Element and text location data:
══════

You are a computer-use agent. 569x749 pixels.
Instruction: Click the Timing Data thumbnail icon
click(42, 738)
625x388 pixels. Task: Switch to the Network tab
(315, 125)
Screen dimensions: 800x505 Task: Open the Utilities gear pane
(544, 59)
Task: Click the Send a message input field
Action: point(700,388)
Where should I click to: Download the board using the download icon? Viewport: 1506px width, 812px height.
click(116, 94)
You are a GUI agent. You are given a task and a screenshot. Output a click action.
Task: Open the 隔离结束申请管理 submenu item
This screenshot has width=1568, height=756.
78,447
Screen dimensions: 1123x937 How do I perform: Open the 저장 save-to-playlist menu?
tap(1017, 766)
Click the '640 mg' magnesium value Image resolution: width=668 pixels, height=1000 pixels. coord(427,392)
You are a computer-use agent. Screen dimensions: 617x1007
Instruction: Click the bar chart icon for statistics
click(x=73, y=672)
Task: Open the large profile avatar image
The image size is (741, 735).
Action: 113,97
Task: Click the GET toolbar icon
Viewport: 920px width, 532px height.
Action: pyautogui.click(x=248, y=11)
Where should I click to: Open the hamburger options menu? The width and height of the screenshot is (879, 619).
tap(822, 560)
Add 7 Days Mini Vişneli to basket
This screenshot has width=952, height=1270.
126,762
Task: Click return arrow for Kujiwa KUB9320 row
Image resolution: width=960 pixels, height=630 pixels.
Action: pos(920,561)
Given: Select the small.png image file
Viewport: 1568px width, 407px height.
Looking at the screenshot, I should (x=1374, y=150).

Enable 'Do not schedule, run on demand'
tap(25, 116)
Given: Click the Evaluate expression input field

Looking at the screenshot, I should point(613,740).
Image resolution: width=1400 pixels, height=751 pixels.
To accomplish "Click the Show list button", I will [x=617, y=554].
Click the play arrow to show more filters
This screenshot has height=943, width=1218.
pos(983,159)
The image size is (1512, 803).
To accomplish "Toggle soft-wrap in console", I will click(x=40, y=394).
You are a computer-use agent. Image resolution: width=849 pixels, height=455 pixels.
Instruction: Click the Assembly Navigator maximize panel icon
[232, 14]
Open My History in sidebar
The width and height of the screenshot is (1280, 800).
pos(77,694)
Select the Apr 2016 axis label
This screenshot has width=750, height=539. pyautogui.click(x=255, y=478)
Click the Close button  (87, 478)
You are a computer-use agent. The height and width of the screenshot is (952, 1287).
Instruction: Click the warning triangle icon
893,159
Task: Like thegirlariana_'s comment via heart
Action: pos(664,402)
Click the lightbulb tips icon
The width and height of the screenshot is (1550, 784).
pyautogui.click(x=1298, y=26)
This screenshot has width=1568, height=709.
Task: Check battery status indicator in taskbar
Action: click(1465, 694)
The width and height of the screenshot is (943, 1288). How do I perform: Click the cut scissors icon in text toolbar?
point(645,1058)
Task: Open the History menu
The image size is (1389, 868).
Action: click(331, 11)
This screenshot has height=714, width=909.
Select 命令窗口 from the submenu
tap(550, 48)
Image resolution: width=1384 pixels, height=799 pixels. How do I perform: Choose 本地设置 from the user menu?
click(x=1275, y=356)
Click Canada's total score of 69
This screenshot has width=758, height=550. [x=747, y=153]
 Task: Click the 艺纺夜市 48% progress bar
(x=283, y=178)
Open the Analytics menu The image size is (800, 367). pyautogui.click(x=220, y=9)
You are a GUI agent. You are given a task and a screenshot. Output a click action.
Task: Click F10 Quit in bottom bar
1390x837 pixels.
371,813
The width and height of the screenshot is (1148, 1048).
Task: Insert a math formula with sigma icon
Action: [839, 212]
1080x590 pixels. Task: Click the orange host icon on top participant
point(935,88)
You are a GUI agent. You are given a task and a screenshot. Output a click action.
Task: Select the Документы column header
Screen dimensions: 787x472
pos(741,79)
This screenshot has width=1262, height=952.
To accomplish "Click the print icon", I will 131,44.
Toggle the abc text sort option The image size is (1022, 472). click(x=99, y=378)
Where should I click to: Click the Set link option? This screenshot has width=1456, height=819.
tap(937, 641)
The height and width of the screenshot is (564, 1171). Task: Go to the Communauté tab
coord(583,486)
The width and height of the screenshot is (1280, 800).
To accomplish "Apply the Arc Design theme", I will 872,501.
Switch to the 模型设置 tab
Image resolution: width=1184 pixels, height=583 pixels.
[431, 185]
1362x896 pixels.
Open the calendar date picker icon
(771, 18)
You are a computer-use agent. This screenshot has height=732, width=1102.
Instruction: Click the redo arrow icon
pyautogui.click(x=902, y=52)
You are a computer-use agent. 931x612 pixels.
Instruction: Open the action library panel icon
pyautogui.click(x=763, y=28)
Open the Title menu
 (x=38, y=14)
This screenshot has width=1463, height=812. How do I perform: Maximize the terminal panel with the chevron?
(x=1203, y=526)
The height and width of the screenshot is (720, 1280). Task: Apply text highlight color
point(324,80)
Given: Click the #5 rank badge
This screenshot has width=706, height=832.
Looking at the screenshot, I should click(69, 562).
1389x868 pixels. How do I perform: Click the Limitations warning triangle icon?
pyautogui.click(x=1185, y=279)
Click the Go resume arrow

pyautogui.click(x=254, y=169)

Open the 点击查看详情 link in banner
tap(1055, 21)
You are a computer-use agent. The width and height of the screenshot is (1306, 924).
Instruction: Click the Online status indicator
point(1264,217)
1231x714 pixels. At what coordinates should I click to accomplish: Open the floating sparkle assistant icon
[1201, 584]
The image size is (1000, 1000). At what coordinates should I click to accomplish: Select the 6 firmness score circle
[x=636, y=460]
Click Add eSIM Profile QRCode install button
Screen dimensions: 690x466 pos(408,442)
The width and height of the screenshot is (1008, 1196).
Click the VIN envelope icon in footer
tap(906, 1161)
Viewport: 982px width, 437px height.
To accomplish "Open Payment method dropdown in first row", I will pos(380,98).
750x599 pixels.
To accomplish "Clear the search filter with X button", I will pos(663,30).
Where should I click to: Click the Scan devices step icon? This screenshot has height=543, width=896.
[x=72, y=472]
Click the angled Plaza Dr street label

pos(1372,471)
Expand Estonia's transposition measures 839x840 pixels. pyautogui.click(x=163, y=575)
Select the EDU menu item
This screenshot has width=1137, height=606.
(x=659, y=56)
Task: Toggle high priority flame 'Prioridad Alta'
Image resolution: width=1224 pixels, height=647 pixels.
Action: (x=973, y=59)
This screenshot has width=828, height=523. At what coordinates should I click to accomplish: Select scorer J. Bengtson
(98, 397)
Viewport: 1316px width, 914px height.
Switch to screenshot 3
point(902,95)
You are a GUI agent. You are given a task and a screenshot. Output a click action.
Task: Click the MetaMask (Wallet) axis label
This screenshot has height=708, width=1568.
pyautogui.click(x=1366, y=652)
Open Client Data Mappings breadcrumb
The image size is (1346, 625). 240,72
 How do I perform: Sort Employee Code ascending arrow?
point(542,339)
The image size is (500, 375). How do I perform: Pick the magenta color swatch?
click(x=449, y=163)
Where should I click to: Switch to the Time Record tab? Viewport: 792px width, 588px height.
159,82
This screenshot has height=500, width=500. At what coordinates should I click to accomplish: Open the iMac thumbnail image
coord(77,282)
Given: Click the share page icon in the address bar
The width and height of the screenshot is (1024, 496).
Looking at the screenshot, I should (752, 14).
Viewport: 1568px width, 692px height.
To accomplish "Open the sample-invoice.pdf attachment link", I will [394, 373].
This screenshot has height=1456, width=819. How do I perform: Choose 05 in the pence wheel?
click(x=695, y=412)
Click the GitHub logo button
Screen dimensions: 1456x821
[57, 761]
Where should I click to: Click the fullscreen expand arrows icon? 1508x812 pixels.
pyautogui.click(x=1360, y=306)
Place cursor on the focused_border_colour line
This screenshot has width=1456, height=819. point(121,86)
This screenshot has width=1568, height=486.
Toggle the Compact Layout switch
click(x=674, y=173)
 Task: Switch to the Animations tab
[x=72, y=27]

══════

▸ STATED TASK: Please return the material from the line that contains "750x599 pixels." through the line that contains "pos(1372,471)", reproducing each line exactly and including both of those lines.

▸ REPLY TO THE TASK:
750x599 pixels.
To accomplish "Clear the search filter with X button", I will pos(663,30).
Where should I click to: Click the Scan devices step icon? This screenshot has height=543, width=896.
[x=72, y=472]
Click the angled Plaza Dr street label

pos(1372,471)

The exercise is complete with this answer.